Video processing..................................
techweb.com
November 15, 1999, Issue: 1087 Section: SYSTEM DESIGN -- FOCUS: Advanced Video Processing -------------------------------------------------------------------------------- Net products accelerate design cycle Steve Morton, President and Chief Executive Officer, Oxford Micro Devices Inc., Monroe, Conn.
It has been only a few years since the electronics industry has been forced to grapple with the problem of providing products for a rapidly evolving Internet. Before that, it was enough simply to design a chip to implement a standard for, say, MPEG-2 compression. Now, however, it might take years to complete a standard-plus the time it takes to implement a chip.
But the industry is running on Internet time, not ASIC time, so the only way to respond to the need for rapid change is to have programmable solutions. The problem then becomes how to provide a platform that is powerful enough to handle the volume of data generated by multimedia systems and yet is still flexible enough to be programmed easily.
There is an insatiable demand for better-quality images, smaller file sizes, faster response, smaller size, lower power dissipation, more flexibility and, of course, lower cost. People do not want to wait for their fingerprint to be verified or their digital camera to process the last image before it becomes ready for the next one.
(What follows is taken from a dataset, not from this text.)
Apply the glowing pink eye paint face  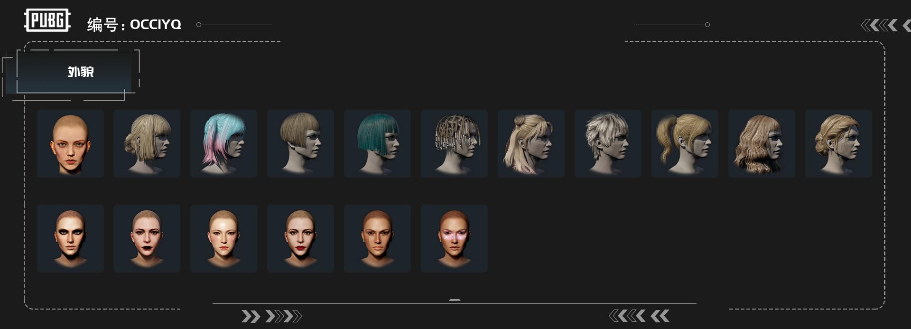tap(454, 238)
Also complicating the picture is the increasing demand for convergence. Rather than having a desk full of individual products, each dedicated to a specific task, it is now feasible to combine functions. The popular product last year was TVs combined with Windows computers and Internet access. Now low-cost Web cameras, still cameras and speech-recognition systems are being added. On the horizon are fingerprint-recognition systems.
With state-of-the-art technology it is possible to merge these systems, but it requires sophisticated software and powerful hardware. ASIC technology simply is not flexible enough to handle this demand. It may be possible to implement a palette of operations efficiently in an ASIC, but that solution would only be one fixed point in a constantly changing mix of standards.
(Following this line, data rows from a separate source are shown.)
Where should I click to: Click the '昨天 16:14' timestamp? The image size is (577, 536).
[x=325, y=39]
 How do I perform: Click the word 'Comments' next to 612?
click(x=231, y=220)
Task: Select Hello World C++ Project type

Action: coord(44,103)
Doing convergent design economically in a small form factor is where the crunch comes. Currently available processors such as high-performance DSPs or microprocessors, while offering performance and the flexibility of programmability, have been perfected in different applications environments.
The problem is no longer how to squeeze a bunch of multipliers into a chip. With today's densities of 50,000 and more gates per square millimeter, the problem is one of organization. How to organize this hardware so that it can easily be used, and used efficiently, becomes the design challenge.
The addition by Intel Corp. (Santa Clara, Calif.) of multimedia instructions to its processors, or by Motorola Inc. (Schaumburg, Ill.) of Altivec extensions to the PowerPC do amplify the serial-processing power of these general-purpose processors. The added functionality sits on top of highly complex architectures that have evolved over decades.
Consequently, there is a cost in both dollars and watts to support these large-scale designs due to the need for vendors of general microprocessors to address a large market segment outside the specific applications addressed by the extended instruction sets. Moreover, at the basic architectural level other problems inevitably appear-such as nonaligned operands.
Although Intel's MMX can in principle handle 8 bytes or eight pixels at one time, those instructions were overlaid on a floating-point processor, where a floating-point operand was always aligned on an 8-byte boundary. When an algorithm takes a sum of products off a moving window, seven times out of eight those 8 bytes will not be aligned on a boundary. A performance hit seven times out of eight for functions that are being performed in massive parallelism is huge.
DSP chips are more specialized on a specific applications area-communications-but the basic operations they target are essentially serial. Two of the highest performers, the Sharc architecture from Analog Devices Inc. (Norwood, Mass.) and the C60 DSP family from Texas Instruments Inc. (Dallas), have impressive clock rates and high throughput. However, they only process one pixel at a time.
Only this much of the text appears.